Molecular mechanism for the functional divergence between cohesin paralogs during meiosis

The key features of meiosis that enhance evolutionary success compared to mitosis are the processes of recombination and independent assortment during chromosome segregation, which help cells adapt to changing environments. Cohesins play critical roles in both these processes and have evolved specialized paralogs that are essential for meiotic chromosome dynamics. Studies so far have elucidated the roles of these meiotic cohesins but it is still unclear why the original mitotic proteins could not serve these evolved functions. In this study, we identify the mechanistic steps that are lost during meiosis when the mitotic counterparts replace the meiotic cohesins in Schizosaccharomyces pombe . The meiotic cohesin subunit Rec8 ^REC8 has evolved multiple unique features that differentiate it from its mitotic paralog Rad21 ^RAD21 . Although ectopic expression of Rad21 in meiosis allows its chromatin enrichment, it fails to support reductional separation of chromosomes, initiation of recombination and protection of cohesion in anaphase I, resulting in catastrophic segregation errors.
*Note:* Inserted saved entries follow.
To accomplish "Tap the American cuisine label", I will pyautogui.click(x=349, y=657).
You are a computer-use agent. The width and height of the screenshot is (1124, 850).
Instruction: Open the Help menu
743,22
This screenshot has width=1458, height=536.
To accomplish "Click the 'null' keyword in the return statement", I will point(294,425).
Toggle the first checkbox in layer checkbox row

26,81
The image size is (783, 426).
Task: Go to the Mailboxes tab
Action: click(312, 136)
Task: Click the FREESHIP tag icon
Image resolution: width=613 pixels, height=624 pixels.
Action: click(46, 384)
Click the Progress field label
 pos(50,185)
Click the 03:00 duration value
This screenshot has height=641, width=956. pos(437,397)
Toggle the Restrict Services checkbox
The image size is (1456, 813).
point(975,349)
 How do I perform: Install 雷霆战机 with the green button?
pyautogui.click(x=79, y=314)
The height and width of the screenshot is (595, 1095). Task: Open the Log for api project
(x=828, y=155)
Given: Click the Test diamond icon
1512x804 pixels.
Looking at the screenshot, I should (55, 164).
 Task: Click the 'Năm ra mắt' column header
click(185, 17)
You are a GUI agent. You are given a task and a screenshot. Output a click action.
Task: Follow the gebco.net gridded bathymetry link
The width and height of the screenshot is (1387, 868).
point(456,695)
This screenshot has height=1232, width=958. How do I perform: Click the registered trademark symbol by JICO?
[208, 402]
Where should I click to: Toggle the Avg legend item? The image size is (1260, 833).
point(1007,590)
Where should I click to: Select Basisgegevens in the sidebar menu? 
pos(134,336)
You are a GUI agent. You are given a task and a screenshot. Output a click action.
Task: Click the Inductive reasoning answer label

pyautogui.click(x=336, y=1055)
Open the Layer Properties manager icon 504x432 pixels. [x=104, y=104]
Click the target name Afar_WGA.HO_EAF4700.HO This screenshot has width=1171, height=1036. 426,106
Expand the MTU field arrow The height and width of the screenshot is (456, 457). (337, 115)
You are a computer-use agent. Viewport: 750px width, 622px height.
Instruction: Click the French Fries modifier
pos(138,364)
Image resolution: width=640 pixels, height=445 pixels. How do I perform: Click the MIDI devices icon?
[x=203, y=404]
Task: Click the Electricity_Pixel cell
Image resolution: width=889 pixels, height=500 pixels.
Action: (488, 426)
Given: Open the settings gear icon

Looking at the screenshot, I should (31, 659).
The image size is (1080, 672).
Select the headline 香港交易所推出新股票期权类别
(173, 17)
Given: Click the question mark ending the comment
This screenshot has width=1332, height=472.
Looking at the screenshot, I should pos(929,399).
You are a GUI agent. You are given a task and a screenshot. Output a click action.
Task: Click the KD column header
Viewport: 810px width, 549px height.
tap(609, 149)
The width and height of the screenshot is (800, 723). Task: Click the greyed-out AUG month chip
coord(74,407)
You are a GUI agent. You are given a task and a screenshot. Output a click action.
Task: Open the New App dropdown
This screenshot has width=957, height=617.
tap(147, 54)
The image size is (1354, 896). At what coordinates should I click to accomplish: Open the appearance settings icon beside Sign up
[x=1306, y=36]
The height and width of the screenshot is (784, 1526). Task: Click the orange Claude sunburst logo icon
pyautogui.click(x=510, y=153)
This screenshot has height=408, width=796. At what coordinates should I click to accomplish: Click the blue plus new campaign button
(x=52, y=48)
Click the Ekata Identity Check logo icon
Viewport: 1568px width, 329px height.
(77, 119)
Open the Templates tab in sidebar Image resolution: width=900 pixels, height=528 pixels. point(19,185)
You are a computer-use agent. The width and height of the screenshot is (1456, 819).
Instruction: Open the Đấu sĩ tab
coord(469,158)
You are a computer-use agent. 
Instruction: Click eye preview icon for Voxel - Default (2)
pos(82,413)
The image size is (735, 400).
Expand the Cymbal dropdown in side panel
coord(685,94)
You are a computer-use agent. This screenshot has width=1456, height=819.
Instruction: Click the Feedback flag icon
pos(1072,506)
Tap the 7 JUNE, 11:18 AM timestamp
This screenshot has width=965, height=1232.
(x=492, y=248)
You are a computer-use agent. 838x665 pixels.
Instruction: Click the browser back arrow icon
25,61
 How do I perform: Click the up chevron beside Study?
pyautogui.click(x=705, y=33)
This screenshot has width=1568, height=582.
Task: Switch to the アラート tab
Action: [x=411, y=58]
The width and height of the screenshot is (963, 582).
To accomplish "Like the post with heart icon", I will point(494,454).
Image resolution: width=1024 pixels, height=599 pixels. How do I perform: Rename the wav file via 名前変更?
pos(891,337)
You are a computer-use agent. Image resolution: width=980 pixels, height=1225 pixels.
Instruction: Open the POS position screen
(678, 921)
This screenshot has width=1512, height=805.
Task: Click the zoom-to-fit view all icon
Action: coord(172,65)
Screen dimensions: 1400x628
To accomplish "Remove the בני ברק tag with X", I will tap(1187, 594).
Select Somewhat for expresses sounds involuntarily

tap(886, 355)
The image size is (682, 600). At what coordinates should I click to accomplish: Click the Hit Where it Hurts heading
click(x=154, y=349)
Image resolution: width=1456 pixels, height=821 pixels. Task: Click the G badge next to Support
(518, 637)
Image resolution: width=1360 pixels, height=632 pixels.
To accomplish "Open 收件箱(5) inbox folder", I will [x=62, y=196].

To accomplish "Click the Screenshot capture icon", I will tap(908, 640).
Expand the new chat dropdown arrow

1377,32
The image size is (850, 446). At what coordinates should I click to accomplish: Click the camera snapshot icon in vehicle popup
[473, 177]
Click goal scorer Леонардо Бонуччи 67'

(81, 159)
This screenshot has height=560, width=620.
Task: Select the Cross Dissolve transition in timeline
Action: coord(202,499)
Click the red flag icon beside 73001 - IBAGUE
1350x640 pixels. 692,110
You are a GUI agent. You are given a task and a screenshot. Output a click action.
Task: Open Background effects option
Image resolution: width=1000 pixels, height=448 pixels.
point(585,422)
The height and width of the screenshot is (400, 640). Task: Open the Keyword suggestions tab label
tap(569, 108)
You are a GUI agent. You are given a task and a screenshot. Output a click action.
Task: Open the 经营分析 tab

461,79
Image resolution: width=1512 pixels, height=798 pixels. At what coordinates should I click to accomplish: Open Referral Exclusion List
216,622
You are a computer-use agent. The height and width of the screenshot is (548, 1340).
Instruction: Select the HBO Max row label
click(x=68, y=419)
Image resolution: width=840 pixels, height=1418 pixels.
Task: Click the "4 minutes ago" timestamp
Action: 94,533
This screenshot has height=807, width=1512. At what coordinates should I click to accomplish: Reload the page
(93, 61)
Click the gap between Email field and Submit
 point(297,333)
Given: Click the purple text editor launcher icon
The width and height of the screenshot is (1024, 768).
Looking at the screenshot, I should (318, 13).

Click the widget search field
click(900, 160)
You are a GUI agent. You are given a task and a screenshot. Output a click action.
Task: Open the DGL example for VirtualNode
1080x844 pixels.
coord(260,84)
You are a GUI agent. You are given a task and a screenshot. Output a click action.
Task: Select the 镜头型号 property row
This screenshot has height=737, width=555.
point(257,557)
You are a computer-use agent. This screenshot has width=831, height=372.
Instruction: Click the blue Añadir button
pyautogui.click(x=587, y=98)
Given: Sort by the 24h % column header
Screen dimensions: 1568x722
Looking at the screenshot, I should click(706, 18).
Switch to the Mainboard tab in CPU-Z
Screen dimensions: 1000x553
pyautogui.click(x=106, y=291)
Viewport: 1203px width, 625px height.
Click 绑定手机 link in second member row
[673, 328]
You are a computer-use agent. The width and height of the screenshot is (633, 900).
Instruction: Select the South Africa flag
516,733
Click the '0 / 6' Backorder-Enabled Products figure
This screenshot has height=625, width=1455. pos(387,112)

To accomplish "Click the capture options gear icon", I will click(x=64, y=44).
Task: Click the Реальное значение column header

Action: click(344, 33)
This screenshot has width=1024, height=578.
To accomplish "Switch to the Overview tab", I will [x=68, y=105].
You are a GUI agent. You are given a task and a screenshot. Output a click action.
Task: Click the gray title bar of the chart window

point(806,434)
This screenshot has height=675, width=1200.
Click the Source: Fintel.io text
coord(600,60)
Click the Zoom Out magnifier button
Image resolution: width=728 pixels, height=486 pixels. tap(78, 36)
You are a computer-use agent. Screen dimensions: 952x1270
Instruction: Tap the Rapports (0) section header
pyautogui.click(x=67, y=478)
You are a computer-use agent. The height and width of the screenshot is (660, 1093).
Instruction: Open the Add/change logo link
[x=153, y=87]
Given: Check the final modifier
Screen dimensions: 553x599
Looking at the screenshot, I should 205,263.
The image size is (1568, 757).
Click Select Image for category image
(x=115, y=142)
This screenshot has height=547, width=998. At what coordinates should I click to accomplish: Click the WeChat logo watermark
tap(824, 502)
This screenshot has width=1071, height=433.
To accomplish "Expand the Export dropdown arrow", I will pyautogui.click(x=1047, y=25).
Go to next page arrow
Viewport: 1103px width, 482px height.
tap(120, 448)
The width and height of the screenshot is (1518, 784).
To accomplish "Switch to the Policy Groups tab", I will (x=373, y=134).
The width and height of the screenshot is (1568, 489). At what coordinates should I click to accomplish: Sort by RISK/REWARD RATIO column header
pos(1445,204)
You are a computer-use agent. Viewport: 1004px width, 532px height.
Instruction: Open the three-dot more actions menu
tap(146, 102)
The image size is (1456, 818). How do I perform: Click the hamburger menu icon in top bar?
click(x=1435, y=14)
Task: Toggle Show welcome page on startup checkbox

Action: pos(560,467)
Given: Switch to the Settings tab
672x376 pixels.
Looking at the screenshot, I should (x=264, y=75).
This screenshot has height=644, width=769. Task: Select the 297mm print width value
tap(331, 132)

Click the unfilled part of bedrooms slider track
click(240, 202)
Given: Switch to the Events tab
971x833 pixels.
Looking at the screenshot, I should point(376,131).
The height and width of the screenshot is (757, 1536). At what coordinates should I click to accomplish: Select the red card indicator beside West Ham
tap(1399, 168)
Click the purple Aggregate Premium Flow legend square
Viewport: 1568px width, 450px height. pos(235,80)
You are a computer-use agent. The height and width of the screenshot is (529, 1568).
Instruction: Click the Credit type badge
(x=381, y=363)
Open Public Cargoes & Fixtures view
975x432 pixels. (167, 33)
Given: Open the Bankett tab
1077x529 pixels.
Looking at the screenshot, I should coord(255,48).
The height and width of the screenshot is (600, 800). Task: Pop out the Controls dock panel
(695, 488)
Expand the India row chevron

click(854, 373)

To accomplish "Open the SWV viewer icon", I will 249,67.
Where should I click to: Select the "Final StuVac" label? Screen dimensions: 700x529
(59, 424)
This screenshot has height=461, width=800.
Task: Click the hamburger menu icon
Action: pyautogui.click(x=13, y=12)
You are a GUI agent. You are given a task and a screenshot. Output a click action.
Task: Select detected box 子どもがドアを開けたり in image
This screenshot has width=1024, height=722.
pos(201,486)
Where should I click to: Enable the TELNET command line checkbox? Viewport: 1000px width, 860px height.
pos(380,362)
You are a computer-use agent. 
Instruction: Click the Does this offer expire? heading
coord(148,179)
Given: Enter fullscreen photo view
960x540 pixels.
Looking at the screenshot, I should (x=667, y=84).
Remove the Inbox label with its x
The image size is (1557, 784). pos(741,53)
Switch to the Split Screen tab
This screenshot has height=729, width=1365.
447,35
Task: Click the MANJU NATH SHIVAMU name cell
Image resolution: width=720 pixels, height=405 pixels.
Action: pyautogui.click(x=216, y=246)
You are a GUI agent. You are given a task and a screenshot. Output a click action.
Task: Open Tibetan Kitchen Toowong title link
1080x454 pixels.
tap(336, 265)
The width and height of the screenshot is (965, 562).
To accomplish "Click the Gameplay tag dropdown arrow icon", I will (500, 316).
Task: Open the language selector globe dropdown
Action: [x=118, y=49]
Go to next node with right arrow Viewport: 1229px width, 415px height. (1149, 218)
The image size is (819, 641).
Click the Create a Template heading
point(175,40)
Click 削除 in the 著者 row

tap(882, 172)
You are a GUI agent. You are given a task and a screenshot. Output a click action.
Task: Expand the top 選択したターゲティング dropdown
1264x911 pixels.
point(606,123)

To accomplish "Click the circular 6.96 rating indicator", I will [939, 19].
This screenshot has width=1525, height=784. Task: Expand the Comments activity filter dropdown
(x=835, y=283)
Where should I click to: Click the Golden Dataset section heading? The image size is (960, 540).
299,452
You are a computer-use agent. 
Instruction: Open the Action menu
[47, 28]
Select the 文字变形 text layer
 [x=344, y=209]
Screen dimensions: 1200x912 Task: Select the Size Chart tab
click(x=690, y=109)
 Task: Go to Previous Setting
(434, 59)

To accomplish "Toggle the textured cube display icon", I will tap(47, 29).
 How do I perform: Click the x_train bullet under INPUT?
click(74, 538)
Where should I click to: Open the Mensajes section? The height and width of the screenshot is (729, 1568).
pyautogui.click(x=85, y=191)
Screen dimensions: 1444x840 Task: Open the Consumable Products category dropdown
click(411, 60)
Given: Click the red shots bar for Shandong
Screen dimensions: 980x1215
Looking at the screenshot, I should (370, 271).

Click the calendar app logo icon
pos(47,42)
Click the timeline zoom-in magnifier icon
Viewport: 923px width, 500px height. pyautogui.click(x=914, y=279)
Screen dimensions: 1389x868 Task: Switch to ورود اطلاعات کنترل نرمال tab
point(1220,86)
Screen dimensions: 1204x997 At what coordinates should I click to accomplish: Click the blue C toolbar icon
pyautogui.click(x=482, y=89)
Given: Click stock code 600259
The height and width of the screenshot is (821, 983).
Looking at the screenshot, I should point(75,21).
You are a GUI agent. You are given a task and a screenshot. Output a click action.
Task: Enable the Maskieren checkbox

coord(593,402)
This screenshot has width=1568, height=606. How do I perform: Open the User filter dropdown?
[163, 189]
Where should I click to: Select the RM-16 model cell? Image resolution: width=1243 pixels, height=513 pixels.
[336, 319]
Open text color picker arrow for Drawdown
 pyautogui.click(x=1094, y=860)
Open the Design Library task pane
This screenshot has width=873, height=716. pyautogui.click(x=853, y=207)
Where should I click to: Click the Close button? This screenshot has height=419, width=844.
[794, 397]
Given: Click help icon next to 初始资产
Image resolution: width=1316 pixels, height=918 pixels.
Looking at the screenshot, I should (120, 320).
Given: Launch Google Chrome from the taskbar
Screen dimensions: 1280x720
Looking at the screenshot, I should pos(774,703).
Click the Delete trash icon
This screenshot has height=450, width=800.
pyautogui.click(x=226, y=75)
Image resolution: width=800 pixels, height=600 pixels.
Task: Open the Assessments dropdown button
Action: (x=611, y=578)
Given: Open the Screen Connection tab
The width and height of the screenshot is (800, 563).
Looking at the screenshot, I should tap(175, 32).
In contrast, the meiotic cohesin regulatory subunit Rec11 ^STAG3 , has only one major function of initiation of recombination, which is expectedly hampered in its absence. We show that although the mitotic paralog Psc3 ^STAG1/2 is highly enriched at the cohesin-rich chromosomal axes, it is unable to recruit the downstream activators required for the induction of double-strand breaks. Our work systematically demonstrates the minimal functions that were necessary for the molecular evolution of these paralogs and explains the mechanisms that led to these adaptations.